Solo Show by Visual Arts Student Youngmin Park at Make Room Gallery

By
Mădălina Telea Borteș
April 12, 2024

Visual Arts student Youngmin Park recently presented fifteen works on paper, canvas, and wood at the prestigious Make Room Gallery in Los Angeles California. Park’s solo show, Allegory of Fragility, which ran from February 27 to March 29, 2024, took as its start “recurring elements, such as figures, dogs, and birds, drawn from the artist’s memories.” These elements, which have appeared in Park’s works for several years, formed an essay on memory and its undercurrent: care. 

“Park's creative inspiration arises from her early years as the youngest member of an expansive family unit,” the Gallery’s press release notes. “Growing up amidst three generations all residing under one roof, which included seven aunts and numerous dogs and cats, she became fully immersed in the intricate power dynamics found within human and animal relationships.”

watercolor painting, brown frame, blade and olive

Park’s engagement with power dynamics is wholehearted, however—steeped in intricate and generous contemplation instead of an oft-utilized critical approach. Appropriately, Make Room Gallery drew attention to the fact that “Park…embraces the delicate nature of perception and memory, seamlessly integrating them into the multiple layers of her artistic approach.” 

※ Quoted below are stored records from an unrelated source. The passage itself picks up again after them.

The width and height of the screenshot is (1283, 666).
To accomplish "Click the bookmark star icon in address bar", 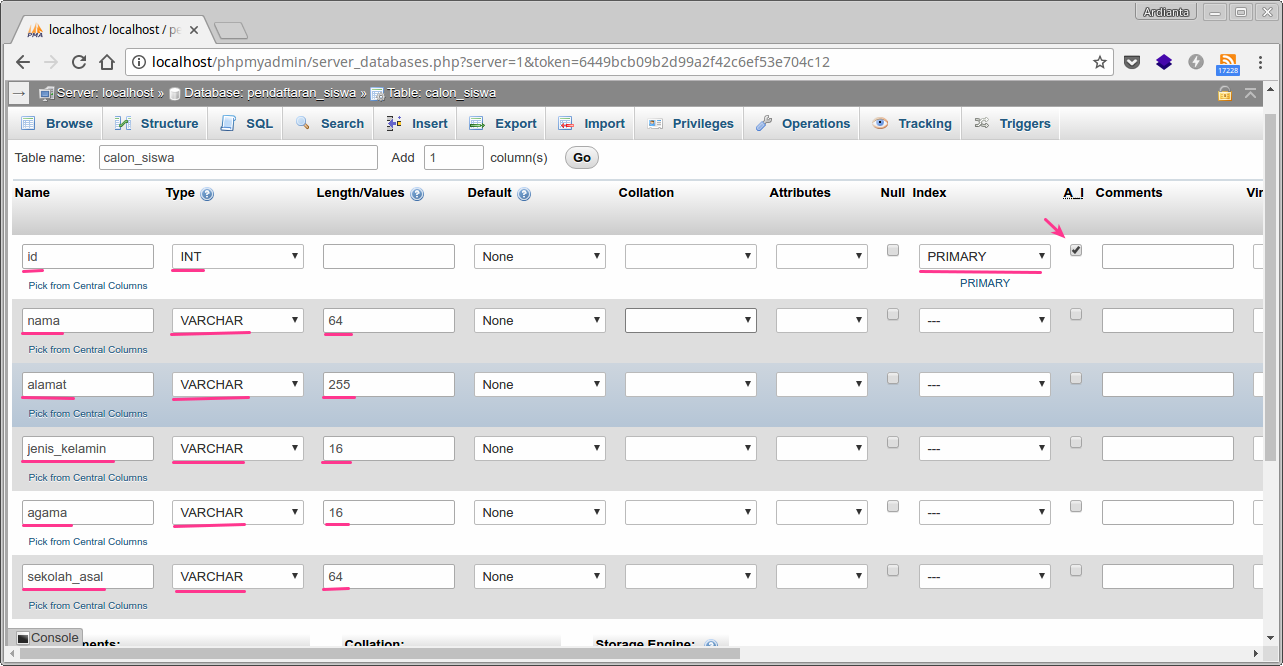I will pyautogui.click(x=1100, y=62).
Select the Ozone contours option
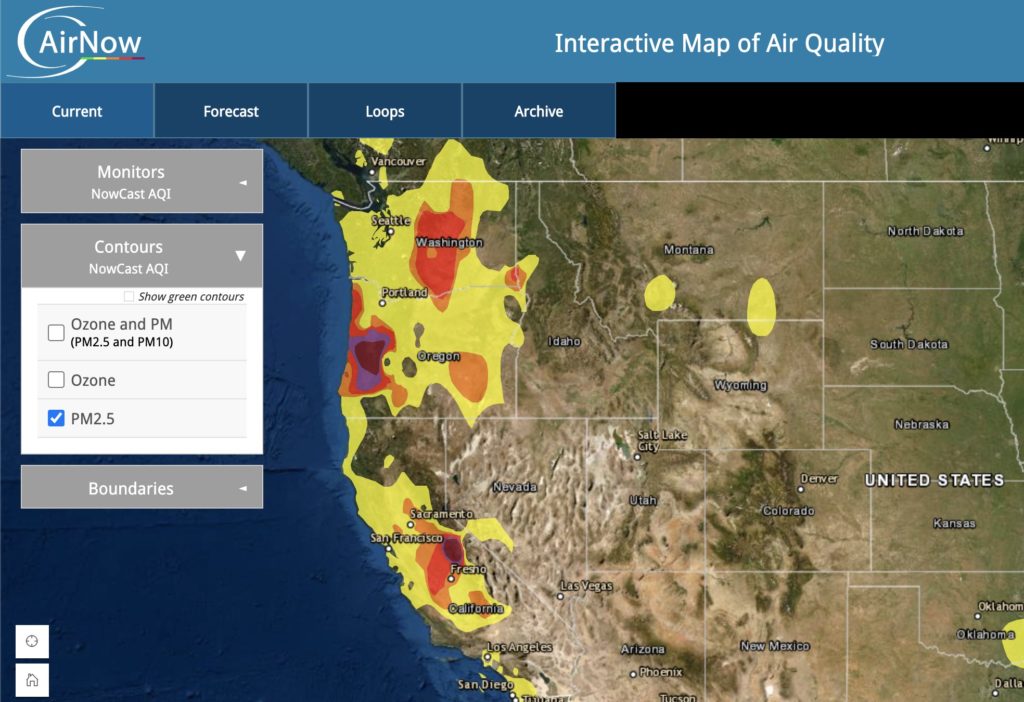This screenshot has width=1024, height=702. 56,380
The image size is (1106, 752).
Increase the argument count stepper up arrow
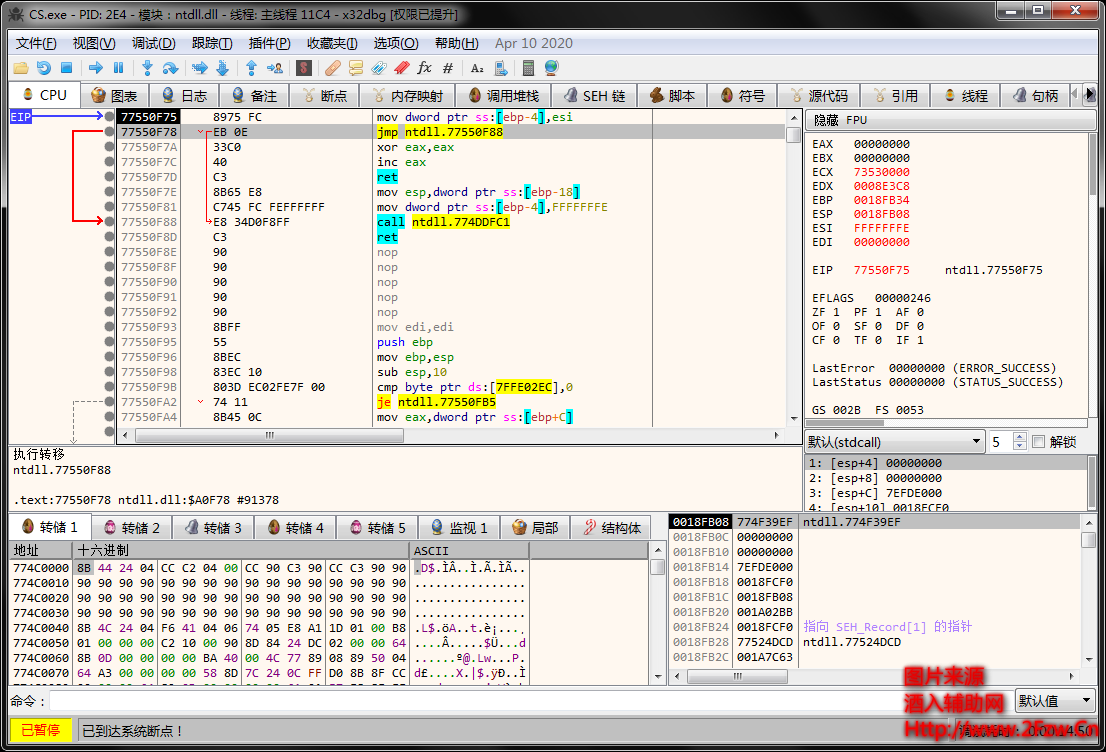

When speaking to the conceptual approach unifying these works—several are presented in a series of unfolding narratives—Park explained that “multiple frames highlight the unevenness of how we take in the world’s stories by continuing and discontinuing the images. And in that, recurring elements like humans, dogs, birds morph in different combinations and situations to add a puzzling production—extending the narrative and at the same time contributing to the play of confusion. Thereby, the dog becomes the human, the ball becomes the sun, and the bird becomes the plane."⁠

panels of oil paintings

Some of the paintings in the show are large—for instance, ...and went astray, (oil on linen, 2024) is 66” x 68,”—while others are incredibly small. Slicing Olive #1 (2024, 5½” x 6”), a watercolor work depicting, indeed, the thin slicing of an olive, is perhaps 1 ½” x 2” on its own, roughly a third of the size of the custom wooden frame that surrounds it. All of the works, regardless of medium or style, however, are tightly packed with careful details. There are innumerable layers of underpaint, color, and brushstrokes. In each of the works on view, Park stretches what paint itself (and a brush) can do. In Chance, faith, blank (52” x 84,” oil on linen, 2023), for instance, a warm-toned painting where three backsides, two partially clothed, one nude, are standing before a delicately rendered natural scene in the far horizon, Park shows how paint can shimmer, how a firm turn of a wide brush can bend paint on a flat surface to create the wide flank of a back or a thigh. Yet, Park’s discourse is hardly limited to paint or craft itself. In Chance, faith, blank, for example, one also sees a small mosquito hovering just below one of the figures’ elbow, its bulbous red eyes rendered as precisely as anything else in the frame. The mosquito, just like the dogs leaping and hurtling themselves in front of the figures’ knees, flicks into view only after some time spent gazing at this painting, serving as a testament to Park’s invitation to linger and contemplate the many layers that make up any sliver of experience. 
 

Youngmin Park (b. 1997, Seoul) lives and works in New York. She received her BFA from Korea National University of Arts. Her work stems from her childhood experience as being the youngest in a large family, placed in the middle of human dynamic and animal dynamic. This personal reminisce is stretched to the exploration of the unstoppable and competitive struggle in the vertical power structure through different forms of life. Through the tense relationship between the everyday beings of many kinds, both hierarchy and uncertainty are built in the obscurely flattened world.